If adopting pro-slavery politics was one strategy for gaining acceptance from those in power, another was to weave oneself into America’s origin story. The first large wave of Italian immigrants came to the U.S. in 1870, many of whom were from impoverished regions of southern Italy and Sicily. Similarly to the Irish, they were met with racist rhetoric that undermined their safety and barred them from jobs and adequate housing. In 1891, eleven Italian men were murdered by an angry mob in New Orleans, prompting Italy to break off diplomatic relations with the United States. In order to placate the Italian government, President James Harrison introduced Columbus Day as a one-time holiday. Brent Staples explains in his 2019 New York Times op-ed, “How Italians Became ‘White’,” that through the advocacy of Italian-American immigrants, Columbus Day became the annual institution we know today. They positioned Columbus as America’s first immigrant – a narrative that is clearly inaccurate on multiple accounts (and obscures the violence he inflicted upon countless Indigenous Americans) – in order to secure a higher status in American society and protect themselves from discrimination.

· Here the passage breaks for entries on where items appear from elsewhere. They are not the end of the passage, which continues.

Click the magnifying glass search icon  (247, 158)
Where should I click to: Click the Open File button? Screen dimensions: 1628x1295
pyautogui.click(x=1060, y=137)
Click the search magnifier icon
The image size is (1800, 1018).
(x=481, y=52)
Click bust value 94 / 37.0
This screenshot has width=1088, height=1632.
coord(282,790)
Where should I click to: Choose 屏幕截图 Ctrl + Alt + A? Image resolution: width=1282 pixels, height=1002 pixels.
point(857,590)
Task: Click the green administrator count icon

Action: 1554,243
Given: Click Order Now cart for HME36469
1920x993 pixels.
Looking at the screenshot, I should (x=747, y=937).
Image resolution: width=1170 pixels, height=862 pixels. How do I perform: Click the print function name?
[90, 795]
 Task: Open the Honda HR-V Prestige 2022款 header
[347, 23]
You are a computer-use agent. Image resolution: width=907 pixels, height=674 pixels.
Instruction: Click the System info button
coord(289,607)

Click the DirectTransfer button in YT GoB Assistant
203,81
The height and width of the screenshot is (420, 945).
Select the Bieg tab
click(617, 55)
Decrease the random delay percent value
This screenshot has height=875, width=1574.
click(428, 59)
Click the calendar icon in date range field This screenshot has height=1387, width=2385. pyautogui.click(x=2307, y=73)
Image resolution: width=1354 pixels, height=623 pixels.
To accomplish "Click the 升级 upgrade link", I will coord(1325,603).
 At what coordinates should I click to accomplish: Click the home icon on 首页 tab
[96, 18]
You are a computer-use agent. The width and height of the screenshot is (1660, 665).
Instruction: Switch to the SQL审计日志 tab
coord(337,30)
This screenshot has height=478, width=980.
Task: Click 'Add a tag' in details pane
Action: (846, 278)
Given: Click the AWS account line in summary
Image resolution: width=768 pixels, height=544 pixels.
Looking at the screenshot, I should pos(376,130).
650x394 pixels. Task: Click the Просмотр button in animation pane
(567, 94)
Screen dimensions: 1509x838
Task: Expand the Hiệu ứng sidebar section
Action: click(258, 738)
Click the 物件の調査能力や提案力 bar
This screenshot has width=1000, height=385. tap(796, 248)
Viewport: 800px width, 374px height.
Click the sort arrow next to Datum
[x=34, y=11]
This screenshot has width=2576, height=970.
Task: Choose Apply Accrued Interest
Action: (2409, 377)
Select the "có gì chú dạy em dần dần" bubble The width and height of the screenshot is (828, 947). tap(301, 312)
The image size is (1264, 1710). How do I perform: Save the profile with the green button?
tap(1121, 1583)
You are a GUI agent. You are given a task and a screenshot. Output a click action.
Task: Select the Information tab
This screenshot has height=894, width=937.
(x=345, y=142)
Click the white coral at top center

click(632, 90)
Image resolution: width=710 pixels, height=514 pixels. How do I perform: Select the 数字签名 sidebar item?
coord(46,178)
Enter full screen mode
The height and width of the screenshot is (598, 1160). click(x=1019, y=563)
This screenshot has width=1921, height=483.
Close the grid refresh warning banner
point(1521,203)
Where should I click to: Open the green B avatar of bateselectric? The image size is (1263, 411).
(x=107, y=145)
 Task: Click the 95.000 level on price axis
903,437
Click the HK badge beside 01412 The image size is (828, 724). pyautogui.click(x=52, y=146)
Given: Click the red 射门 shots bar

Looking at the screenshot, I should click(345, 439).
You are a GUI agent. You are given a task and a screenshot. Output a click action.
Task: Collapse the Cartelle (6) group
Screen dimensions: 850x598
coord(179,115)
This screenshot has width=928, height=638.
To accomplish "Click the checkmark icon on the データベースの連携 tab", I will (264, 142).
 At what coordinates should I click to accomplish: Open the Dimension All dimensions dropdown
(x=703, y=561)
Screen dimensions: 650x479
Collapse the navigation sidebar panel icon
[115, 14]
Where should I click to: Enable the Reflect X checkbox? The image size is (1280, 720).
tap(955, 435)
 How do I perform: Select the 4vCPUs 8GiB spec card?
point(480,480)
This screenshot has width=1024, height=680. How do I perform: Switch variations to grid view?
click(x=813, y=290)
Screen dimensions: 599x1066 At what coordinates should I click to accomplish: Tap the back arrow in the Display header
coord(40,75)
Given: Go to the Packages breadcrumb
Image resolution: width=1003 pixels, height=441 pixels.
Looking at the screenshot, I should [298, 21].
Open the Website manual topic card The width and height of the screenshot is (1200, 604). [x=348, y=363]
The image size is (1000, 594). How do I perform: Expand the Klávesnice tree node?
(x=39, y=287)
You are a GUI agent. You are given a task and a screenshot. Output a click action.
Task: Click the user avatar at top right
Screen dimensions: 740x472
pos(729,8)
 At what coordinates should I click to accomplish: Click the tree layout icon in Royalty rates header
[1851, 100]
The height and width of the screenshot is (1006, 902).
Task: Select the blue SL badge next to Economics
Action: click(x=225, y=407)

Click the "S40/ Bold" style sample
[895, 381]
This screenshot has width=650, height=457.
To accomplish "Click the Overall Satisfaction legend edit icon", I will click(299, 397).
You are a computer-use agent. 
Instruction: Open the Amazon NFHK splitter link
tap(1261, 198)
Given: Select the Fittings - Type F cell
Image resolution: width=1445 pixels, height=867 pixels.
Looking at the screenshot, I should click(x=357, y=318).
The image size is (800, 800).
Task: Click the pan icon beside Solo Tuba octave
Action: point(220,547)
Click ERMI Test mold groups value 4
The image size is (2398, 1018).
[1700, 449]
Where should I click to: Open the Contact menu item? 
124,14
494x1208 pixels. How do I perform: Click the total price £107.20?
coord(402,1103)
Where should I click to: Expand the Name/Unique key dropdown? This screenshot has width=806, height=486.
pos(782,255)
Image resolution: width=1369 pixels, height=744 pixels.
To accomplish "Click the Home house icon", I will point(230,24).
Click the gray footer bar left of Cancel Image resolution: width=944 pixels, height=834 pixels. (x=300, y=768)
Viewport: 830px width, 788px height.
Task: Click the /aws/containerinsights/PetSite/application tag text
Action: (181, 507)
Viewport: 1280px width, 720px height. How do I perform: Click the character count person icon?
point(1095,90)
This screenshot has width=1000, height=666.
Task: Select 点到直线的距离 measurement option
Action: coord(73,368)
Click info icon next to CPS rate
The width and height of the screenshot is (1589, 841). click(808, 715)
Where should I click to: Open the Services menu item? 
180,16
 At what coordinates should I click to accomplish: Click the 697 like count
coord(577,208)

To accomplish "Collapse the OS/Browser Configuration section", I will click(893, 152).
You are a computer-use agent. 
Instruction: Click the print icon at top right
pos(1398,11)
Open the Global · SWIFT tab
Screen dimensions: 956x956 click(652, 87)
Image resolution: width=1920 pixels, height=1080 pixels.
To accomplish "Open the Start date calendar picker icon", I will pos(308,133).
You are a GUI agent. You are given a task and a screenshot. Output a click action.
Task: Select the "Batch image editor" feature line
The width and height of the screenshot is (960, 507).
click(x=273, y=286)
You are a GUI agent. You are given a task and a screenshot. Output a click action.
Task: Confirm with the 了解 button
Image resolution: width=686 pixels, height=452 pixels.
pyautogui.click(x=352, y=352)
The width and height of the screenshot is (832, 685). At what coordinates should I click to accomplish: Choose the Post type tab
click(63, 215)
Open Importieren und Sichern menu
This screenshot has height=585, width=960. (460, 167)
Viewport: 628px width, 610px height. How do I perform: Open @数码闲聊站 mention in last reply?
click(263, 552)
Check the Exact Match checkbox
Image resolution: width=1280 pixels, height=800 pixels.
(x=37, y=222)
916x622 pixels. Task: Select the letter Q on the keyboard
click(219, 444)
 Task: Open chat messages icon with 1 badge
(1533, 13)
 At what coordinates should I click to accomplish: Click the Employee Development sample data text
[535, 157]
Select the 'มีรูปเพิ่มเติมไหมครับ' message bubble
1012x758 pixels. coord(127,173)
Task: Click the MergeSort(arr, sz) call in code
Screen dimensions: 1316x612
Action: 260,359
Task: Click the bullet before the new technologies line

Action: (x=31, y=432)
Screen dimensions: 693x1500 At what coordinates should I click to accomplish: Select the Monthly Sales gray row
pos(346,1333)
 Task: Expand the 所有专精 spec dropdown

In a play about intergenerational legacies, these histories provide useful context for the Phelans’ and Lavecchias’ worldviews. They are deeply concerned with protecting their whiteness, namely by discouraging interracial marriages that might detract from its purity. Roberta Lavecchia, an Italian-American seamstress in her late 60s, feels a sense of relief that her son’s marriage ended before he could have children with his Korean ex-wife, even though she and her husband are willing to accept their relatives’ white Jewish and Polish-American romantic partners. The parents’ anxiety around accepting Asian-Americans into the family – an anxiety which the children internalize – is emblematic of the precarity of their white identity and their need to continually reify it through racist statements and exclusionary actions. Underlying this need is the inherited fear that, because whiteness is earned through performative racial passing, whiteness can be revoked if one fails to perform. The constant pressure to “produce” oneself “through a kind of labor,” in Ehlers’ words, is exhausting. Catch as Catch Can illuminates the cumulative effect of this exhaustion on parents and children alike.
Examining these characters in relation to the long American histories that have shaped them strengthens the play’s proposition that multiple generations live in each of our bodies, and that we perform race and gender the way we do because of the way our ancestors live in us. With this play, Mia invites us to reflect on the histories we carry, the identities we enact, and the ancestors we bring to life through our actions.